CS4FN Advent 2023 – Day 21: stars and celestial navigation

Every day from the 1st to the 25th of December this blog will publish a Christmas Computing post, as part of our CS4FN Christmas Computing Advent Calendar. On the front of the calendar for each day is a festive cartoon which suggests the post’s theme – today’s is a star, so today’s post is about finding your way: navigation.

Follow that star…

In modern cities looking up at the night sky is perhaps not as dramatic as it might have been in the past, or in a place with less light pollution. For centuries people have used stars and the patterns they form to help them find their way.

GPS Orbital Navigator Satellite (DRAGONSat), photograph by NASA

There are many ways our explorations of space have led to new technologies, though satellites have perhaps had the most obvious effect on our daily lives. Early uses were just for communication, allowing live news reports from the other side of the world, with networks that span the globe. More recently GPS – the Global Positioning System has led to new applications and now we generally just use our phones or satnav to point us in the right direction.

The very first computers

by Paul Curzon, QMUL. This post was first published on the CS4FN website.

Victorian engineer Charles Babbage designed, though never built the first mechanical computer. The first computers had actually existed for a long time before he had his idea, though. The British superiority at sea and ultimately the Empire was already dependent on them. They were used to calculate books of numbers that British sailors relied on to navigate the globe. The original meaning of the word computer was actually a person who did these calculations. The first computers were humans.

An American almanac from 1816. Image by Dave Esons from Pixabay

Babbage became interested in the idea of creating a mechanical computer in part because of computing work he did himself, calculating accurate versions of numbers needed for a special book: ‘The Nautical Almanac’. It was a book of astronomical tables, the result of an idea of Astronomer Royal, Nevil Maskelyne. It was the earliest way ships had to reliably work out their longitudinal (i.e., east-west) position at sea. Without them, to cross the Atlantic, you just set off and kept going until you hit land, just as Columbus did. The Nautical Almanac gave a way to work out how far west you were all the time.

Maskelyne’s idea was based on the fact that the angle from the moon’ to a person on the Earth and back to a star was the same at the same time wherever that person was looking from (as long as they could see both the star and moon at once). This angle was called the lunar distance.

The lunar distance could be used to work out where you were because as time passed its value changed but in a predictable way based on Newton’s Laws of motion applied to the planets. For a given place, Greenwich say, you could calculate what that lunar distance would be for different stars at any time in the future. This is essentially what the Almanac recorded.

Moon image by PollyDot from Pixabay

Now the time changes as you move East or West: Dawn gradually arrives later the further west you go, for example, as the Earth rotates the sun comes into view at different times round the planet). That is why we have different time zones. The time in the USA is hours behind that in Britain which itself is behind that in China. Now suppose you know your local time, which you can check regularly from the position of the sun or moon, and you know the lunar distance. You can look up in the Almanac the time in Greenwich that the lunar distance occurs and that gives you the current time in Greenwich. The greater the difference that time is to your local time, the further West (or East) you are. It is because Greenwich was used as the fixed point for working the lunar distances out, that we now use Greenwich Mean Time as UK time. The time in Greenwich was the one that mattered!

*****

• PROBLEM TO WORK ON: Write out word for word the section of the celestial navigation post that opens with the words containing "Maskelyne’s idea was" and closes with "called the lunar distance.".

*****

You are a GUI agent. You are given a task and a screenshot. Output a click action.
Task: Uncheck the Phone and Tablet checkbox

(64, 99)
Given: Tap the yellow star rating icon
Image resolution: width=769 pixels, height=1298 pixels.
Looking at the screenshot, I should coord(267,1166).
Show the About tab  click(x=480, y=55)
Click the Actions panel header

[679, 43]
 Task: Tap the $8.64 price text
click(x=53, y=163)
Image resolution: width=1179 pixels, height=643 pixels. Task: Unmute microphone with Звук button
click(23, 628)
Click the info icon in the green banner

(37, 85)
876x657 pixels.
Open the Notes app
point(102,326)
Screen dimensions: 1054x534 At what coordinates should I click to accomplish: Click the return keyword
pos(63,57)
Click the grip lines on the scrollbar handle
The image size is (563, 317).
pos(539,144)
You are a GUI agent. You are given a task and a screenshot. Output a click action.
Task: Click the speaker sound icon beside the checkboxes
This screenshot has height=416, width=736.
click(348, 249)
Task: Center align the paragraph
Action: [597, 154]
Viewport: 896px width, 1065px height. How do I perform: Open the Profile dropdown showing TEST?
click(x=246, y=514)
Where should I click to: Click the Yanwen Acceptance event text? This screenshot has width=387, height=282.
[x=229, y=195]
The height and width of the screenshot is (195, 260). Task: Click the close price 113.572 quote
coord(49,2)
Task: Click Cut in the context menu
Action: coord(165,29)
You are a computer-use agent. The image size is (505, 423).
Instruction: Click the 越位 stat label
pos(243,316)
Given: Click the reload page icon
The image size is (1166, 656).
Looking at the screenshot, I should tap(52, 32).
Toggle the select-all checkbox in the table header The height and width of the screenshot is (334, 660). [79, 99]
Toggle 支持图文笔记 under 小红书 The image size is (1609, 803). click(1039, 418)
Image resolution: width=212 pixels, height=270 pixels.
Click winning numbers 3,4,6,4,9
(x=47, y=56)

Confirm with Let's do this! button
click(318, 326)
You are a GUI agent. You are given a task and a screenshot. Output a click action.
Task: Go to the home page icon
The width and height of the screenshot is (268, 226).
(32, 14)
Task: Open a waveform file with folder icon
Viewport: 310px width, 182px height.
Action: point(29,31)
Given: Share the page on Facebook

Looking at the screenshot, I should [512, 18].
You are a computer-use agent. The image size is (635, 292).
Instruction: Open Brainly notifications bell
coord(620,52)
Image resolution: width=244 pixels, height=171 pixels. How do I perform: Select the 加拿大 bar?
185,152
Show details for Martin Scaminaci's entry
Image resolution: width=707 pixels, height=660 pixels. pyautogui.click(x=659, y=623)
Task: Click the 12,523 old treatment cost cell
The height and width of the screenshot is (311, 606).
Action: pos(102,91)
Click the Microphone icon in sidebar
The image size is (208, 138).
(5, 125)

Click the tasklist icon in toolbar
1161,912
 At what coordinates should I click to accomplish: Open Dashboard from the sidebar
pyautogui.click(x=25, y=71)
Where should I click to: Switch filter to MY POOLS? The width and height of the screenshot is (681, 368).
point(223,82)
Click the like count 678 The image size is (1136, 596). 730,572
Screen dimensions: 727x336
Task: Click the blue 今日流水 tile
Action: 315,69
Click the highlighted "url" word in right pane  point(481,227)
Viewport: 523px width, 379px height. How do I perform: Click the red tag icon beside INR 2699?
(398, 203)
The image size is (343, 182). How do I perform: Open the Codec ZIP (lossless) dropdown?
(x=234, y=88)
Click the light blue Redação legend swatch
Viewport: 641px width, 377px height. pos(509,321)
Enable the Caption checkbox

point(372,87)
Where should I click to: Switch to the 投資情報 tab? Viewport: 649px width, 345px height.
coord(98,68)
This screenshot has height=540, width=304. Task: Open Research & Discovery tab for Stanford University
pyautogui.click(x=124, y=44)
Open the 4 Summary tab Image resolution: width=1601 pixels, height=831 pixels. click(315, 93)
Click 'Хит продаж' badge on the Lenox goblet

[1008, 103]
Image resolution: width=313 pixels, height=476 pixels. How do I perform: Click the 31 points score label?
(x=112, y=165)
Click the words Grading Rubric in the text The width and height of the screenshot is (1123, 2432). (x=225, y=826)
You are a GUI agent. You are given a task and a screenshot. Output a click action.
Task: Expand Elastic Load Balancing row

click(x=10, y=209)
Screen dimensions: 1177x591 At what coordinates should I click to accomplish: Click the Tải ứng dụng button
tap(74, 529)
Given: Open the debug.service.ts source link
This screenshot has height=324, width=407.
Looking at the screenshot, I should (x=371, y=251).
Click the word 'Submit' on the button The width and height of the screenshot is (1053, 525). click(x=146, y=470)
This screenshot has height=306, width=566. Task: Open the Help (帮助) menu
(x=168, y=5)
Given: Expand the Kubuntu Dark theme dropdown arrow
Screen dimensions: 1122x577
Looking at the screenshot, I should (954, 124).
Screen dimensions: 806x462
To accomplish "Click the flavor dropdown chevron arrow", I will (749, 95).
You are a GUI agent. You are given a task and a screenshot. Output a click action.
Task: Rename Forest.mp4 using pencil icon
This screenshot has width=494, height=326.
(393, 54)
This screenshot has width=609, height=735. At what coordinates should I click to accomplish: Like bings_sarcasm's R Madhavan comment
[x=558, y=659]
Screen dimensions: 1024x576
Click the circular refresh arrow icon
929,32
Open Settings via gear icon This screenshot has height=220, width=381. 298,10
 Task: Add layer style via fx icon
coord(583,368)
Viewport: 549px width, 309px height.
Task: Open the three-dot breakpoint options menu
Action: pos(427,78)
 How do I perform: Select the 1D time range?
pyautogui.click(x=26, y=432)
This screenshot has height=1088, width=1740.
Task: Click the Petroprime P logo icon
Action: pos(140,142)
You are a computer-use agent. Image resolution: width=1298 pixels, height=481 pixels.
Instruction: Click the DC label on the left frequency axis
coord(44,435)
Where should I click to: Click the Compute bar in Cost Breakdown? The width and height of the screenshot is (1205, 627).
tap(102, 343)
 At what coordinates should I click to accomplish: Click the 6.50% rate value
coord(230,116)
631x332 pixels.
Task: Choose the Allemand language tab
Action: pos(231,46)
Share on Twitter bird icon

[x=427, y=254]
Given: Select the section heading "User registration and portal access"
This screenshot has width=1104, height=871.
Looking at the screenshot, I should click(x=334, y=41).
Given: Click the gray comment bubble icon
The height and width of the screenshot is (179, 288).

*****

• EXERCISE RESPONSE:
Maskelyne’s idea was based on the fact that the angle from the moon’ to a person on the Earth and back to a star was the same at the same time wherever that person was looking from (as long as they could see both the star and moon at once). This angle was called the lunar distance.